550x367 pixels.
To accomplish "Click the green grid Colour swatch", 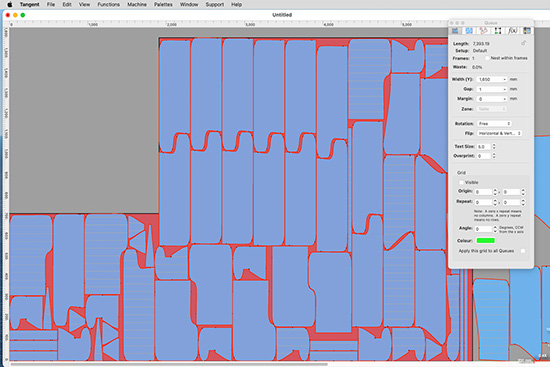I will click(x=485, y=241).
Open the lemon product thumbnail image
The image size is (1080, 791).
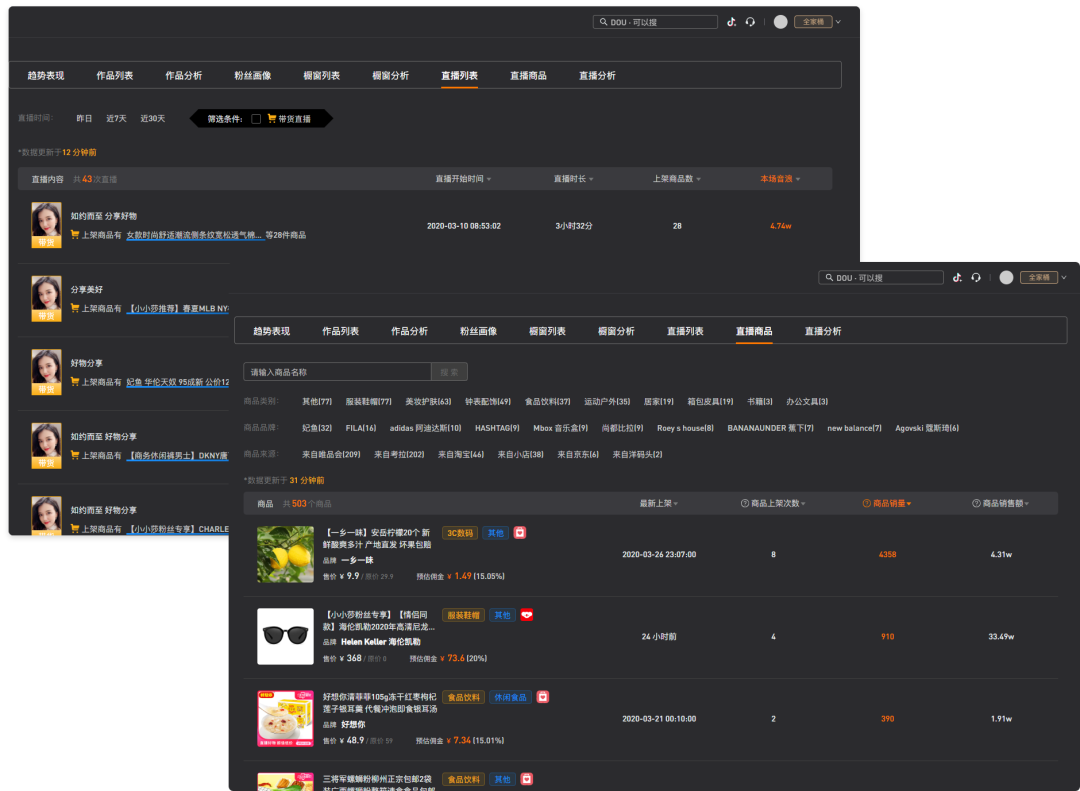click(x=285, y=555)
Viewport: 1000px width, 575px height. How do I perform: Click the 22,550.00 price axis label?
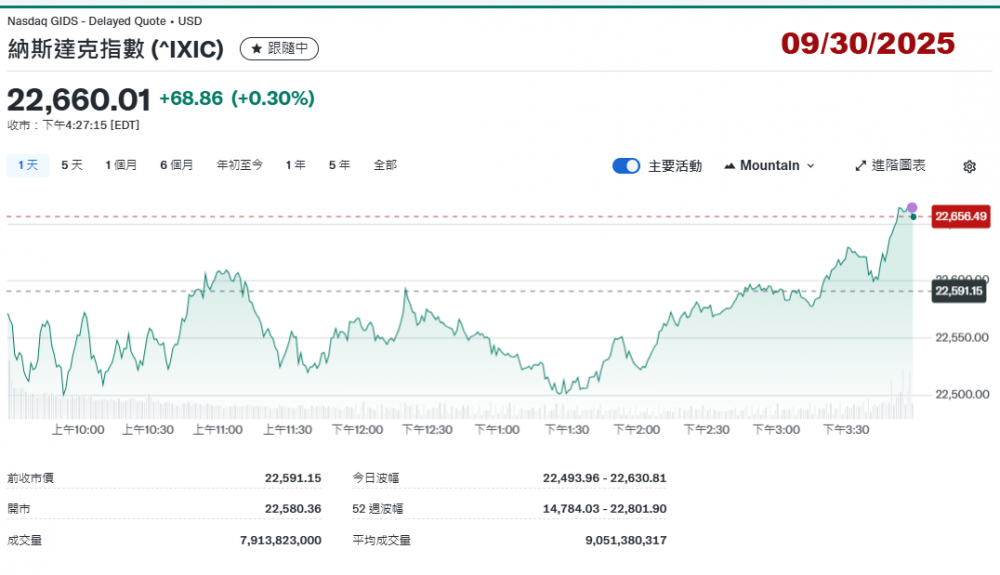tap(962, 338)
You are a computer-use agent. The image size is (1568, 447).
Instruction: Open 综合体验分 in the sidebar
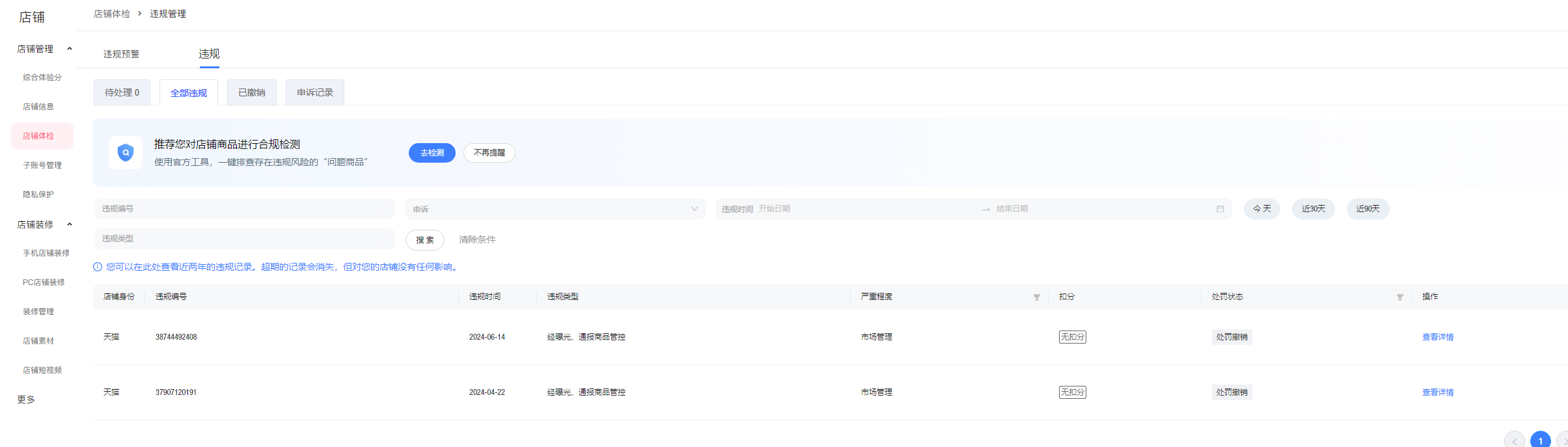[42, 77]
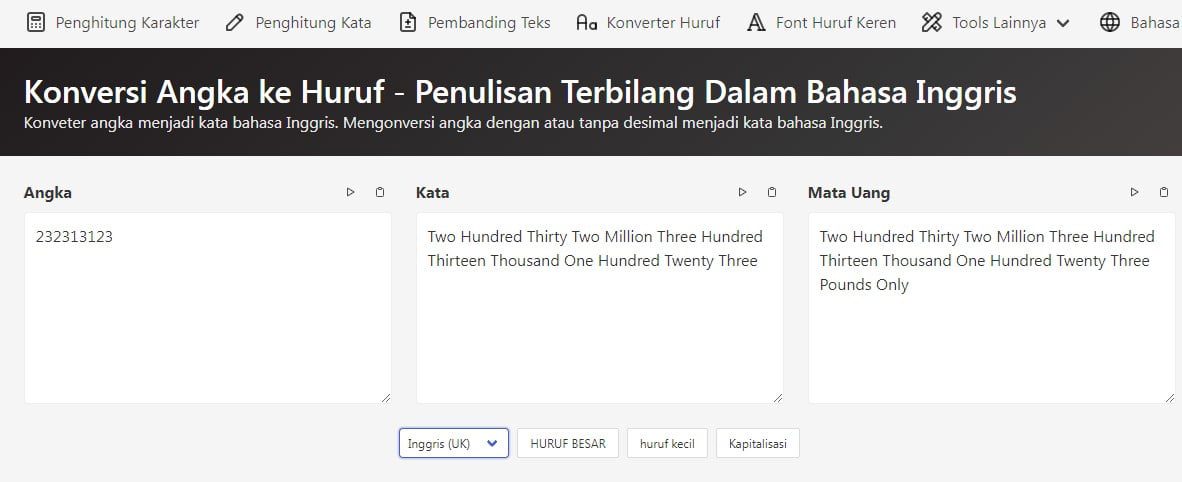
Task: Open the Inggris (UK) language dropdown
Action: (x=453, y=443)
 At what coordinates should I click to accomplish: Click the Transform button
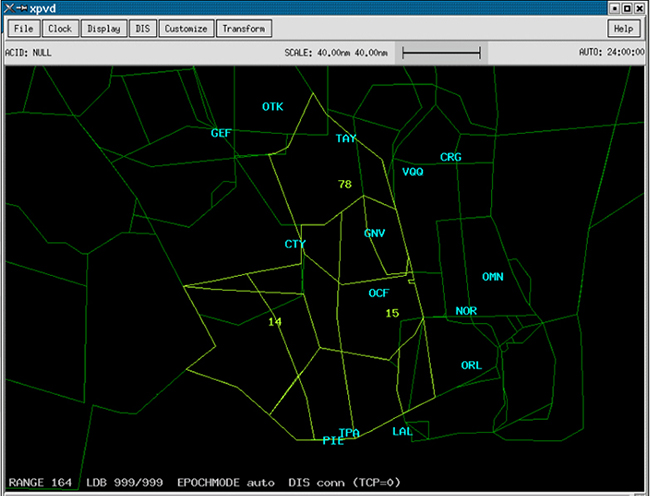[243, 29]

* * *

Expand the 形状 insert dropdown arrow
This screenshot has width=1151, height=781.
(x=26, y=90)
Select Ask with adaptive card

==

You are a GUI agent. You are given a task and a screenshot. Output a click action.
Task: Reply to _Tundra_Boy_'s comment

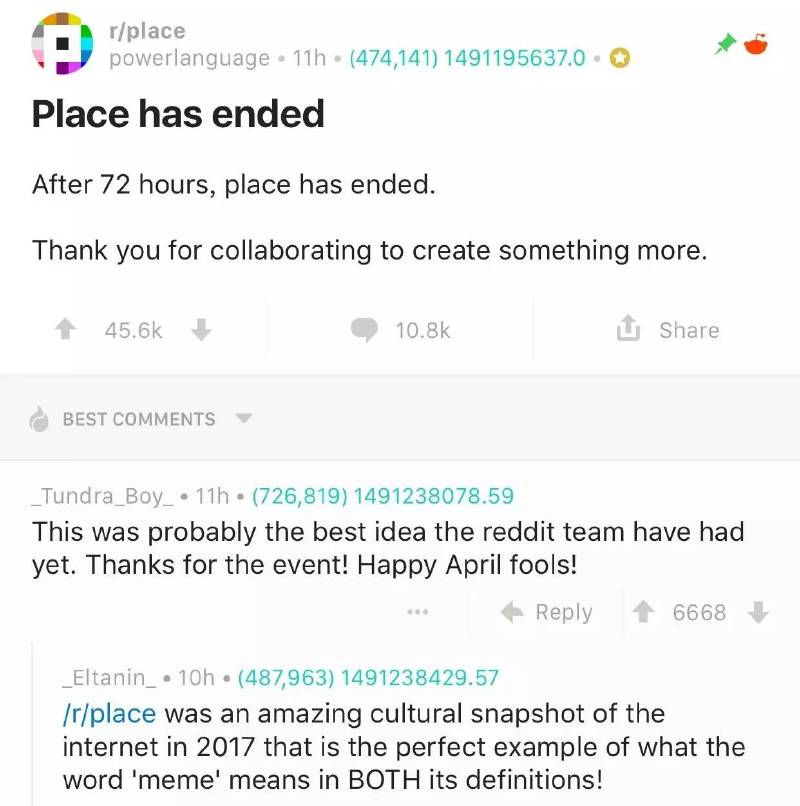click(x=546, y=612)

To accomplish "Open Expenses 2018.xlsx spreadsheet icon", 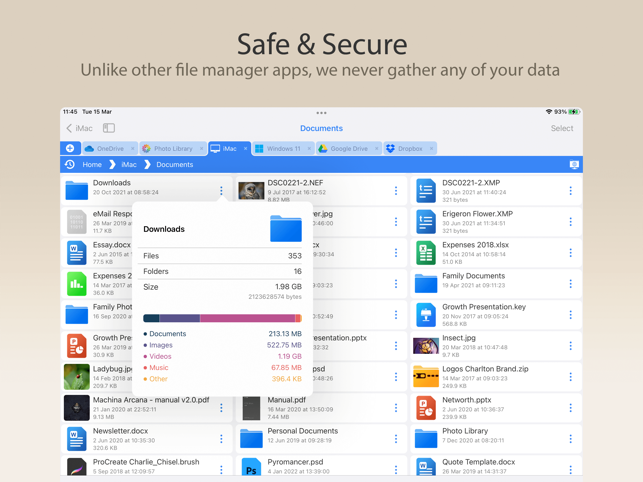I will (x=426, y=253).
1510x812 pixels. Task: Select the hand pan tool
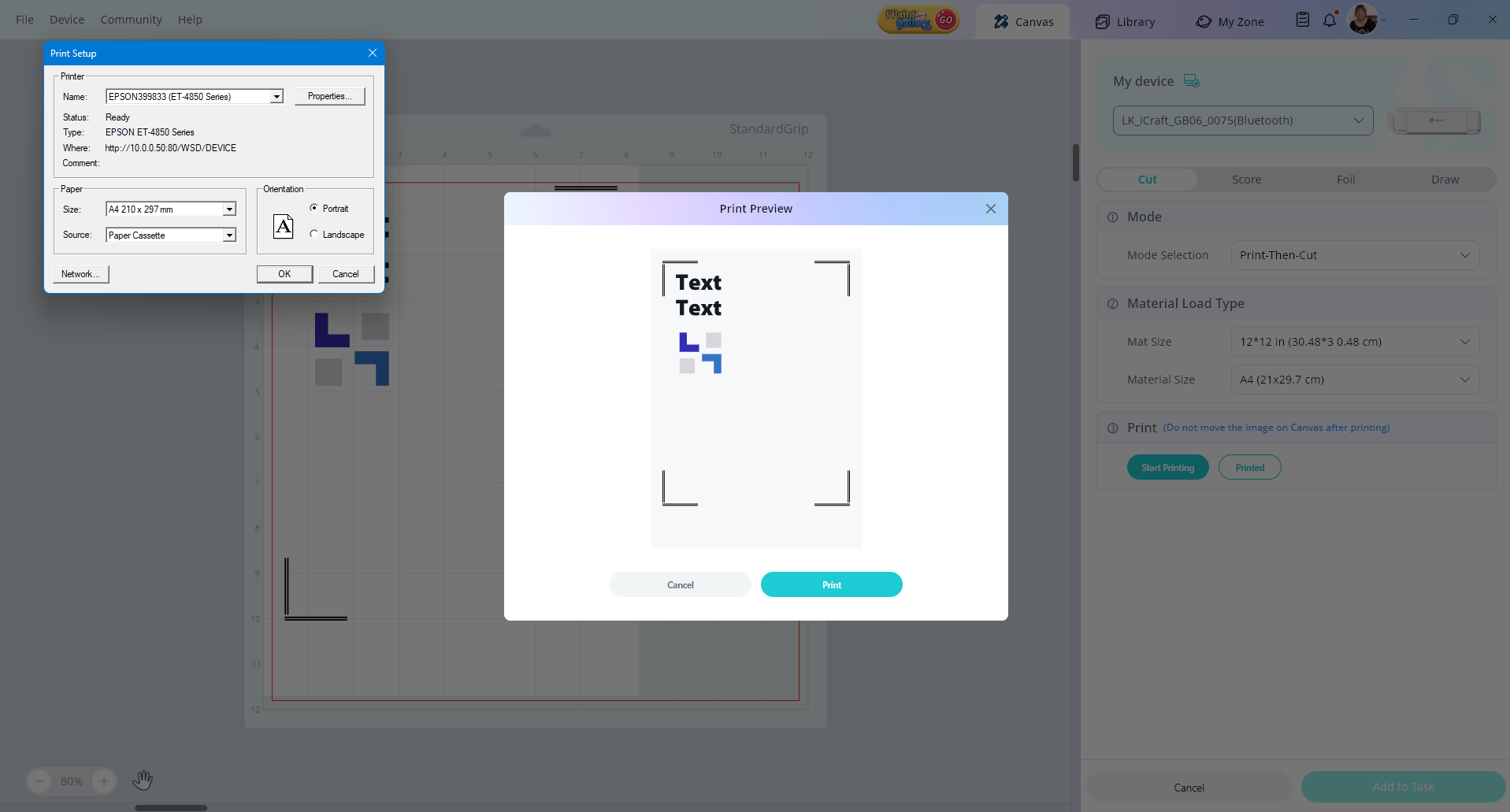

• ASSIGNED TASK:
Search the data for the string "pixels" and copy every line where it appears.

• ANSWER SPACE:
550x367 pixels.
1510x812 pixels. Task: Select the hand pan tool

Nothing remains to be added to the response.